• **Task statement**: Starting at the line that contains "How do I perform: Open パスワード" and ending after the line that contains "will [188, 93].", write out those entries again with "First Name" changed to "Last Name" and nothing else altered.
** start Listed entries **
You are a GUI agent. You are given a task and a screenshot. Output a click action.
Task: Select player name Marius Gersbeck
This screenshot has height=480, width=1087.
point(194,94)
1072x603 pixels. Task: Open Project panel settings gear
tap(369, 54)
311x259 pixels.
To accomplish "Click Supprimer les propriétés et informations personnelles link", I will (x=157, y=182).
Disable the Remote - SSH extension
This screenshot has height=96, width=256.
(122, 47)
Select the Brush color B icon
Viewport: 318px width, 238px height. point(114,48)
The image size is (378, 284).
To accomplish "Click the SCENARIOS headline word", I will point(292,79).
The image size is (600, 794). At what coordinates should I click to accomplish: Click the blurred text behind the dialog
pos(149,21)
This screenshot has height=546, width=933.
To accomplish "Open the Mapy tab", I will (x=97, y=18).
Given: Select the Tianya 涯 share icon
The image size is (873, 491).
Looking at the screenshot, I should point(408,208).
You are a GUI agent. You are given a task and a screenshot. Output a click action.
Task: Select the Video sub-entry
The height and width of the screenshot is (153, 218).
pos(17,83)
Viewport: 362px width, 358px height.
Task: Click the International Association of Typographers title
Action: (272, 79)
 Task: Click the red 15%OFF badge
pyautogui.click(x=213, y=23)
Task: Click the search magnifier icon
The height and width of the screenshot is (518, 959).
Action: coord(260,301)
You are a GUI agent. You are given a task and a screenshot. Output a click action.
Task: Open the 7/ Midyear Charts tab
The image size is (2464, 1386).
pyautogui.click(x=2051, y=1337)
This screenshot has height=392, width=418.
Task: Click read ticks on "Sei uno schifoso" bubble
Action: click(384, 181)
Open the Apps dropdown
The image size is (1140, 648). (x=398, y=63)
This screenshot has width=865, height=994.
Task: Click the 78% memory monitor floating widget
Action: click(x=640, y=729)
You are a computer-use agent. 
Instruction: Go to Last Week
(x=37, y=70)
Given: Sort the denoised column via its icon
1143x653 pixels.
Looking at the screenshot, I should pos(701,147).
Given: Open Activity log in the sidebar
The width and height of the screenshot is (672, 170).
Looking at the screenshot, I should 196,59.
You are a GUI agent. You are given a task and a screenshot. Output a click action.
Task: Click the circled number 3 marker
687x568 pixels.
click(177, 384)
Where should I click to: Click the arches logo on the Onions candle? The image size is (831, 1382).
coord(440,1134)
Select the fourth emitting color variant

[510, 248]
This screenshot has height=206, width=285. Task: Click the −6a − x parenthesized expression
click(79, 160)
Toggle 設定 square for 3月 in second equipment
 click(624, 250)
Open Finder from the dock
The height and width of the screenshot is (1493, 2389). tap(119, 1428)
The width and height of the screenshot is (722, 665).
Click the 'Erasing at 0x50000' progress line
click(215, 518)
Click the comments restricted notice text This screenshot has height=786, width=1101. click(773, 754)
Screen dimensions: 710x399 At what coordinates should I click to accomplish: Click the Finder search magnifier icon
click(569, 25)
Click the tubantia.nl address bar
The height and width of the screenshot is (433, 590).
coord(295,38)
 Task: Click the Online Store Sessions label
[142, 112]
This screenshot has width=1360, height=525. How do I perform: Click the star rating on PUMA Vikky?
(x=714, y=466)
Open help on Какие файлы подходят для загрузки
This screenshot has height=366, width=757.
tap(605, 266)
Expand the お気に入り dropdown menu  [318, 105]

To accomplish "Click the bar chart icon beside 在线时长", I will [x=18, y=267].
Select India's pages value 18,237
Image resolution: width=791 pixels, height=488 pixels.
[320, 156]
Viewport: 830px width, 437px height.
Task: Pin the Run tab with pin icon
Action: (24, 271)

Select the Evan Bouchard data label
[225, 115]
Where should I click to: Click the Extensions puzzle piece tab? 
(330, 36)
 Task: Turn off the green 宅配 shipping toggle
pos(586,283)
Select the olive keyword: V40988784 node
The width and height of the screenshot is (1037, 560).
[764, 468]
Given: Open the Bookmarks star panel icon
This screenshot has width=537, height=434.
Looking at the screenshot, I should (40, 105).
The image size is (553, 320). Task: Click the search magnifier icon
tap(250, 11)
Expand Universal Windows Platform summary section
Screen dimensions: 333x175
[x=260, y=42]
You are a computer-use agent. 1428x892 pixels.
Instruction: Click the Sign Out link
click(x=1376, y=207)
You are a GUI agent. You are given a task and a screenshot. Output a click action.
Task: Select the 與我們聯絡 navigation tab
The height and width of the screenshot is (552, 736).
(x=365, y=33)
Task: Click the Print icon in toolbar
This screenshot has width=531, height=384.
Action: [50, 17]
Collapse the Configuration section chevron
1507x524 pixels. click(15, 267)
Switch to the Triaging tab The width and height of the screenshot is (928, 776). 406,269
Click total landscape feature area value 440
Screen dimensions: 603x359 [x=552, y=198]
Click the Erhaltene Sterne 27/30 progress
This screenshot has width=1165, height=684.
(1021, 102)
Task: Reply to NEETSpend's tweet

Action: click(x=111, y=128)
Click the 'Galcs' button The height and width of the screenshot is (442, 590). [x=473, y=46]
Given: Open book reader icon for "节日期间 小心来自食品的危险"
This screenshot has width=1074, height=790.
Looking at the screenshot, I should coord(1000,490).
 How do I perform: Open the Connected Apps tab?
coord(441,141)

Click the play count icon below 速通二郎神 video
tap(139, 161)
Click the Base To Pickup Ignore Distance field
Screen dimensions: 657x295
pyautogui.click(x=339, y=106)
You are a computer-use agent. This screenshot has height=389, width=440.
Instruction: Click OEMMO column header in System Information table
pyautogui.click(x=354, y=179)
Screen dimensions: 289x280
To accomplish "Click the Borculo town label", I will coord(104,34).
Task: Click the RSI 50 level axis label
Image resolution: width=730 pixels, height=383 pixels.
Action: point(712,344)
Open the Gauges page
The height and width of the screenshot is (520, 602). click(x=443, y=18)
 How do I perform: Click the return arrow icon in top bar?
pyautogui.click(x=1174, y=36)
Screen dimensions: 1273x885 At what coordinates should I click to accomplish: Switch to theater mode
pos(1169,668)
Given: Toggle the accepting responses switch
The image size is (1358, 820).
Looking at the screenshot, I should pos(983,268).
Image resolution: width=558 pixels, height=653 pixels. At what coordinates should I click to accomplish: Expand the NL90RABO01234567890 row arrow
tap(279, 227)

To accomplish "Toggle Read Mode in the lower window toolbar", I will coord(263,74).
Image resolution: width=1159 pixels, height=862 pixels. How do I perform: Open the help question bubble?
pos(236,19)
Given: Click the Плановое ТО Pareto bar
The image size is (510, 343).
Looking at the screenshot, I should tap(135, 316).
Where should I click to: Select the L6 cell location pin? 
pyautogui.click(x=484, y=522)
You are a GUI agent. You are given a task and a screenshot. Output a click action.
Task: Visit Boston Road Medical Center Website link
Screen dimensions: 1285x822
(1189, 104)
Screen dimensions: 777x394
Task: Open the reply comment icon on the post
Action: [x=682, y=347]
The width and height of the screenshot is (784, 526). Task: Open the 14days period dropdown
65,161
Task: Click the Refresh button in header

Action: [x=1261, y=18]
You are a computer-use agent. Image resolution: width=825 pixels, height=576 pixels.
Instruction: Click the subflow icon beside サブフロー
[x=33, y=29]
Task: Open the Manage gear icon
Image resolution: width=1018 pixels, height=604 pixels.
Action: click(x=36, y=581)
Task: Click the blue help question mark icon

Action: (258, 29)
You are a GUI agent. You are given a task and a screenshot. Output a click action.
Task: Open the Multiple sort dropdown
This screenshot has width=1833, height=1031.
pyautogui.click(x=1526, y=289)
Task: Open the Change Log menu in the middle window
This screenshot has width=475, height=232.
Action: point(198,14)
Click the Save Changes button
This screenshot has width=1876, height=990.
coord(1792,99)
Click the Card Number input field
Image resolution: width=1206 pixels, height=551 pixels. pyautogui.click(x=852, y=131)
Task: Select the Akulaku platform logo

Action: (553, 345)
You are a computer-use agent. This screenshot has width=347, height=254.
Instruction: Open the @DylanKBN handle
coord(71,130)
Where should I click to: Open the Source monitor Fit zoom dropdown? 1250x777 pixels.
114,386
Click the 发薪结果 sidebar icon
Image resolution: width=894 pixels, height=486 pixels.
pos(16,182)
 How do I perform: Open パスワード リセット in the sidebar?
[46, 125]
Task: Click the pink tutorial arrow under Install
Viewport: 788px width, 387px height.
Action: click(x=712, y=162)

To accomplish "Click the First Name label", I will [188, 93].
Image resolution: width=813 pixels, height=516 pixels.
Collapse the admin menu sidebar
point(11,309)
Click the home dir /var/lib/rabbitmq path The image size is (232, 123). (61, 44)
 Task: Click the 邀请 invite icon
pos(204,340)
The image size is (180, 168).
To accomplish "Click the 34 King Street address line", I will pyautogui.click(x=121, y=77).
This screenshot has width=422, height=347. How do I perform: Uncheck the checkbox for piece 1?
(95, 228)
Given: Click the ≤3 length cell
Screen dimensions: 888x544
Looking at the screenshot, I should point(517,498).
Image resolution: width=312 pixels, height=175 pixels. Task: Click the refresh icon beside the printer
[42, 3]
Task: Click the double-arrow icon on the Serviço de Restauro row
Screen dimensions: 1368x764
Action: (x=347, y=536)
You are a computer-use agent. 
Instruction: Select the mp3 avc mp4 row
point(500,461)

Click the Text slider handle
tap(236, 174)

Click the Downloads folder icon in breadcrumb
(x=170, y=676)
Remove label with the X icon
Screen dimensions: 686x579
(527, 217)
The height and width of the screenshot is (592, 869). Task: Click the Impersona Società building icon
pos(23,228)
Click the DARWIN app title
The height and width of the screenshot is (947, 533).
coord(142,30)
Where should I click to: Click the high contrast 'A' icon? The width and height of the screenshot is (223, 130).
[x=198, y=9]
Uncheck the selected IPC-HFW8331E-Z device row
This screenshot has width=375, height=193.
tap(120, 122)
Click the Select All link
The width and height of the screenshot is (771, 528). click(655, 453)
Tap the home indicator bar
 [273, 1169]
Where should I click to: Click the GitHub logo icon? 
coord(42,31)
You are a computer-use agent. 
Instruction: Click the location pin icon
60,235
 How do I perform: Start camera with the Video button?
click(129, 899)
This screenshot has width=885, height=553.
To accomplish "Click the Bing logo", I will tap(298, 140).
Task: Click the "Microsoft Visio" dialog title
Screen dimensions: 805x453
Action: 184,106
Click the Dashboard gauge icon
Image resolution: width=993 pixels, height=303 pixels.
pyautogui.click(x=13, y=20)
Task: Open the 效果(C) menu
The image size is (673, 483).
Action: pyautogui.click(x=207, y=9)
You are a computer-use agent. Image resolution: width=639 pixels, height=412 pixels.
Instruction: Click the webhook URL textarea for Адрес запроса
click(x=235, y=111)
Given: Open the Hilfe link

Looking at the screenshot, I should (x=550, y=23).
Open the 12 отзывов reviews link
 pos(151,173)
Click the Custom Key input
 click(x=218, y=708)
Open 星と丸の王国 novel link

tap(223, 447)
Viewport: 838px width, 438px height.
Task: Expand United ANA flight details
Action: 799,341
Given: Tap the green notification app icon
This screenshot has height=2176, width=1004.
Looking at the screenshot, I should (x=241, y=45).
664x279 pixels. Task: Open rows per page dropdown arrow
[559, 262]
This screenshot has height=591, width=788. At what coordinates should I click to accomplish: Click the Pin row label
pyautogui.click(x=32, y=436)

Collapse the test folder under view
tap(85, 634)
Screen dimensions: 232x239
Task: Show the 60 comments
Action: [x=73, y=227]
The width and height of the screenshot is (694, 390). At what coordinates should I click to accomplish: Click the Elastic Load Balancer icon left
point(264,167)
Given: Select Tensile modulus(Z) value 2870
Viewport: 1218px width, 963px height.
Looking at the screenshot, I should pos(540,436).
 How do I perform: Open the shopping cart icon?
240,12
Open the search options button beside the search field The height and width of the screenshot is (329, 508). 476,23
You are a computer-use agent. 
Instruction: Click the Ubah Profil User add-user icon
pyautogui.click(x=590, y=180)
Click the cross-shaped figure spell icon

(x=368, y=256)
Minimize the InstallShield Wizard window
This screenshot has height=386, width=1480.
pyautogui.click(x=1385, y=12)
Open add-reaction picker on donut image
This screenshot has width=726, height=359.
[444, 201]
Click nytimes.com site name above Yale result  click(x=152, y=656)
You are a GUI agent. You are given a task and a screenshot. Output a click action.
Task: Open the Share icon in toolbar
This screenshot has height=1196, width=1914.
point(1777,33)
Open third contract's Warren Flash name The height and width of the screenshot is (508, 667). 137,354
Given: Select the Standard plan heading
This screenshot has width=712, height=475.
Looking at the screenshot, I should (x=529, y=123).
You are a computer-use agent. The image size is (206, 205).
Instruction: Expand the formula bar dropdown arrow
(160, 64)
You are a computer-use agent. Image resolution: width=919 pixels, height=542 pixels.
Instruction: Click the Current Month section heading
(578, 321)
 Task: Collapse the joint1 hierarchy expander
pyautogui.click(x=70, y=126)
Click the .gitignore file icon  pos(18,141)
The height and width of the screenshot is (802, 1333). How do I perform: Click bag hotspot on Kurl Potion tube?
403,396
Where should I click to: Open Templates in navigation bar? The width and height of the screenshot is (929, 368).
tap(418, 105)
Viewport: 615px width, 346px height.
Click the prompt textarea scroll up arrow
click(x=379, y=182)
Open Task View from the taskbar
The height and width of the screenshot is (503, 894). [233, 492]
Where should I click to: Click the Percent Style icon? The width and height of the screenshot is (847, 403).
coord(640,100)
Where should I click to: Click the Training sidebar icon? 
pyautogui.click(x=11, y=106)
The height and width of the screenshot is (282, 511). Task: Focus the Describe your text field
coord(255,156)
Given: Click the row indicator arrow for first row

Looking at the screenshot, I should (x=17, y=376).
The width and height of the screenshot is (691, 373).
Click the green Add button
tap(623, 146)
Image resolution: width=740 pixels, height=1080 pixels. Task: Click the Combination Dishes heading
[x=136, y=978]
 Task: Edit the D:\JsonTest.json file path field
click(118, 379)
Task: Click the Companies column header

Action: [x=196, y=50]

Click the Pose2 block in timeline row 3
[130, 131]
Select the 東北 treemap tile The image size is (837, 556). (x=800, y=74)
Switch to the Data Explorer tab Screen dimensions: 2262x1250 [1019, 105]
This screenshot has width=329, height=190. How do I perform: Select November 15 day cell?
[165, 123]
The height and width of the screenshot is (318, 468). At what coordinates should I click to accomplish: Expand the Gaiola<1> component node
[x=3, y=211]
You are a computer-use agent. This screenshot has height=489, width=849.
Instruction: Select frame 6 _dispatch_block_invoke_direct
** end Listed entries **
• **Answer to this problem**:
 How do I perform: Open パスワード リセット in the sidebar?
[46, 125]
Task: Click the pink tutorial arrow under Install
Viewport: 788px width, 387px height.
Action: click(x=712, y=162)

To accomplish "Click the Last Name label", I will [188, 93].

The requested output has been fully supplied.